What is needed:
Your task is to print all of the data word for word.

Source material:
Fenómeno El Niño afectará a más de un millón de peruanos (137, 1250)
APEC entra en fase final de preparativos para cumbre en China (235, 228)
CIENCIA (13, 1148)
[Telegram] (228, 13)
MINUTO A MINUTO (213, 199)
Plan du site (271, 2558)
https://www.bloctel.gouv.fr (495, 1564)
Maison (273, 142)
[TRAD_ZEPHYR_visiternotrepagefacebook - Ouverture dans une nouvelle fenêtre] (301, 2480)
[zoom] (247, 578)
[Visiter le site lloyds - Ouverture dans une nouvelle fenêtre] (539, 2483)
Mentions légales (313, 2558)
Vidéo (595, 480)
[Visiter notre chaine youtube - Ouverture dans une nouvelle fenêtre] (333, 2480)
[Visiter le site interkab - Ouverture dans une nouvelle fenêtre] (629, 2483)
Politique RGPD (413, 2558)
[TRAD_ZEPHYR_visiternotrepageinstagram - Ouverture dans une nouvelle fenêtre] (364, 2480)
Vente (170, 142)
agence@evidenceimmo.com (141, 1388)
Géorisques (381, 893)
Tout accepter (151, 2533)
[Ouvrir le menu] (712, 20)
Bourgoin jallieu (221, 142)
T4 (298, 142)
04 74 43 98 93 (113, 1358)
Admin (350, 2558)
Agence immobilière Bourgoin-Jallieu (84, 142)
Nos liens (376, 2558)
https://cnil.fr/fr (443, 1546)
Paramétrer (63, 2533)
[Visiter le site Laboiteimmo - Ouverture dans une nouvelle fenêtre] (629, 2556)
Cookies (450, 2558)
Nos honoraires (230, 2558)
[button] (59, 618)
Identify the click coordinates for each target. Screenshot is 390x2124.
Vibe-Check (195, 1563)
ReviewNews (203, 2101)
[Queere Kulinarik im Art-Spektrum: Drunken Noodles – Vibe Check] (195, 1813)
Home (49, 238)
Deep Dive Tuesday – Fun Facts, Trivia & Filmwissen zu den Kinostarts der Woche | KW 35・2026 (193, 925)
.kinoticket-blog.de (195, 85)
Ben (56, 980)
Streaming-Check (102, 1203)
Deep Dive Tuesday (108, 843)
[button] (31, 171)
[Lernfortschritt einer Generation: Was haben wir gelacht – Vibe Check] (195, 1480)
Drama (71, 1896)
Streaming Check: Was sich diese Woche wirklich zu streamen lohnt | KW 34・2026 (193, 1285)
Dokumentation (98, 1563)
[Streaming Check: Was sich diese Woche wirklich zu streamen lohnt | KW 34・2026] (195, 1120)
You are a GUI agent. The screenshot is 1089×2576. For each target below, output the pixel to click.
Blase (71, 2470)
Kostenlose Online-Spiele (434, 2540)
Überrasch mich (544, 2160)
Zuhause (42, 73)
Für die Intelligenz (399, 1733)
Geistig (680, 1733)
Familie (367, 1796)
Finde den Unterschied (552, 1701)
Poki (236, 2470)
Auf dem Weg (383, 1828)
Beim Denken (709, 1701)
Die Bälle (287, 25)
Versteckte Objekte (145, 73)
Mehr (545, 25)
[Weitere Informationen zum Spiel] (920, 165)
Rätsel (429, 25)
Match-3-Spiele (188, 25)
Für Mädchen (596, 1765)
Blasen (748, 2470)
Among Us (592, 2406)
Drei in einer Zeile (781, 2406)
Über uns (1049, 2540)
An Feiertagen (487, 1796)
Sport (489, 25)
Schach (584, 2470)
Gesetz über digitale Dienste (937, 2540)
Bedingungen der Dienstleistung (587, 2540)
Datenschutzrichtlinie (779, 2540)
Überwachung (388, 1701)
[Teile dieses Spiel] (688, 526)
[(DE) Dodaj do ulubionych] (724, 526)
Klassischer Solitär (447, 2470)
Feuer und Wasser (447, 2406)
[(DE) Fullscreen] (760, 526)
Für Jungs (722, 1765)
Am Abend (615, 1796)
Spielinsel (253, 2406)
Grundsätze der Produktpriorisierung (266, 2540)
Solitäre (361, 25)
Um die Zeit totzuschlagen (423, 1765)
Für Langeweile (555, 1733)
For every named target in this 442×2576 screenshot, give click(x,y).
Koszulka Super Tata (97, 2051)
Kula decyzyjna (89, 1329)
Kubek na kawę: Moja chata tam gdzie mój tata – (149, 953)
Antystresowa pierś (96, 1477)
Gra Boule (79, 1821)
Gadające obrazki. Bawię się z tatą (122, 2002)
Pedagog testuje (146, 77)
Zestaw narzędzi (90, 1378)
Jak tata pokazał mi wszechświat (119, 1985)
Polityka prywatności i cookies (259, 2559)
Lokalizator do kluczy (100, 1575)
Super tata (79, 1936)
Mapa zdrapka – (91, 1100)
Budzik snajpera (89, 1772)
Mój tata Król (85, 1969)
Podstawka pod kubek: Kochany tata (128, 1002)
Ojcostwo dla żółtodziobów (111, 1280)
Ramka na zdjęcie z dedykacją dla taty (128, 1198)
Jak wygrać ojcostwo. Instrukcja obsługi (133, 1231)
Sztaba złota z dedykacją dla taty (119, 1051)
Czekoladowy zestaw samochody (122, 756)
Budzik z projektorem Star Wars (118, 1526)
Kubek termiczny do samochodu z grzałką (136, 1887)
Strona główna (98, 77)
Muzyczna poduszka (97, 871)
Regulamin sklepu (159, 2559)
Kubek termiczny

Task solution:
Fenómeno El Niño afectará a más de un millón de peruanos (137, 1250)
APEC entra en fase final de preparativos para cumbre en China (235, 228)
CIENCIA (13, 1148)
[Telegram] (228, 13)
MINUTO A MINUTO (213, 199)
Plan du site (271, 2558)
https://www.bloctel.gouv.fr (495, 1564)
Maison (273, 142)
[TRAD_ZEPHYR_visiternotrepagefacebook - Ouverture dans une nouvelle fenêtre] (301, 2480)
[zoom] (247, 578)
[Visiter le site lloyds - Ouverture dans une nouvelle fenêtre] (539, 2483)
Mentions légales (313, 2558)
Vidéo (595, 480)
[Visiter notre chaine youtube - Ouverture dans une nouvelle fenêtre] (333, 2480)
[Visiter le site interkab - Ouverture dans une nouvelle fenêtre] (629, 2483)
Politique RGPD (413, 2558)
[TRAD_ZEPHYR_visiternotrepageinstagram - Ouverture dans une nouvelle fenêtre] (364, 2480)
Vente (170, 142)
agence@evidenceimmo.com (141, 1388)
Géorisques (381, 893)
Tout accepter (151, 2533)
[Ouvrir le menu] (712, 20)
Bourgoin jallieu (221, 142)
T4 (298, 142)
04 74 43 98 93 (113, 1358)
Admin (350, 2558)
Agence immobilière Bourgoin-Jallieu (84, 142)
Nos liens (376, 2558)
https://cnil.fr/fr (443, 1546)
Paramétrer (63, 2533)
[Visiter le site Laboiteimmo - Ouverture dans une nouvelle fenêtre] (629, 2556)
Cookies (450, 2558)
Nos honoraires (230, 2558)
[button] (59, 618)
Identify the click coordinates for each target. Screenshot is 390x2124.
Vibe-Check (195, 1563)
ReviewNews (203, 2101)
[Queere Kulinarik im Art-Spektrum: Drunken Noodles – Vibe Check] (195, 1813)
Home (49, 238)
Deep Dive Tuesday – Fun Facts, Trivia & Filmwissen zu den Kinostarts der Woche | KW 35・2026 (193, 925)
.kinoticket-blog.de (195, 85)
Ben (56, 980)
Streaming-Check (102, 1203)
Deep Dive Tuesday (108, 843)
[button] (31, 171)
[Lernfortschritt einer Generation: Was haben wir gelacht – Vibe Check] (195, 1480)
Drama (71, 1896)
Streaming Check: Was sich diese Woche wirklich zu streamen lohnt | KW 34・2026 (193, 1285)
Dokumentation (98, 1563)
[Streaming Check: Was sich diese Woche wirklich zu streamen lohnt | KW 34・2026] (195, 1120)
You are a GUI agent. The screenshot is 1089×2576. For each target below, output the pixel to click.
Blase (71, 2470)
Kostenlose Online-Spiele (434, 2540)
Überrasch mich (544, 2160)
Zuhause (42, 73)
Für die Intelligenz (399, 1733)
Geistig (680, 1733)
Familie (367, 1796)
Finde den Unterschied (552, 1701)
Poki (236, 2470)
Auf dem Weg (383, 1828)
Beim Denken (709, 1701)
Die Bälle (287, 25)
Versteckte Objekte (145, 73)
Mehr (545, 25)
[Weitere Informationen zum Spiel] (920, 165)
Rätsel (429, 25)
Match-3-Spiele (188, 25)
Für Mädchen (596, 1765)
Blasen (748, 2470)
Among Us (592, 2406)
Drei in einer Zeile (781, 2406)
Über uns (1049, 2540)
An Feiertagen (487, 1796)
Sport (489, 25)
Schach (584, 2470)
Gesetz über digitale Dienste (937, 2540)
Bedingungen der Dienstleistung (587, 2540)
Datenschutzrichtlinie (779, 2540)
Überwachung (388, 1701)
[Teile dieses Spiel] (688, 526)
[(DE) Dodaj do ulubionych] (724, 526)
Klassischer Solitär (447, 2470)
Feuer und Wasser (447, 2406)
[(DE) Fullscreen] (760, 526)
Für Jungs (722, 1765)
Am Abend (615, 1796)
Spielinsel (253, 2406)
Grundsätze der Produktpriorisierung (266, 2540)
Solitäre (361, 25)
Um die Zeit totzuschlagen (423, 1765)
Für Langeweile (555, 1733)
For every named target in this 442×2576 screenshot, give click(x,y).
Koszulka Super Tata (97, 2051)
Kula decyzyjna (89, 1329)
Kubek na kawę: Moja chata tam gdzie mój tata – (149, 953)
Antystresowa pierś (96, 1477)
Gra Boule (79, 1821)
Gadające obrazki. Bawię się z tatą (122, 2002)
Pedagog testuje (146, 77)
Zestaw narzędzi (90, 1378)
Jak tata pokazał mi wszechświat (119, 1985)
Polityka prywatności i cookies (259, 2559)
Lokalizator do kluczy (100, 1575)
Super tata (79, 1936)
Mapa zdrapka – (91, 1100)
Budzik snajpera (89, 1772)
Mój tata Król (85, 1969)
Podstawka pod kubek: Kochany tata (128, 1002)
Ojcostwo dla żółtodziobów (111, 1280)
Ramka na zdjęcie z dedykacją dla taty (128, 1198)
Jak wygrać ojcostwo. Instrukcja obsługi (133, 1231)
Sztaba złota z dedykacją dla taty (119, 1051)
Czekoladowy zestaw samochody (122, 756)
Budzik z projektorem Star Wars (118, 1526)
Kubek termiczny do samochodu z grzałką (136, 1887)
Strona główna (98, 77)
Muzyczna poduszka (97, 871)
Regulamin sklepu (159, 2559)
Kubek termiczny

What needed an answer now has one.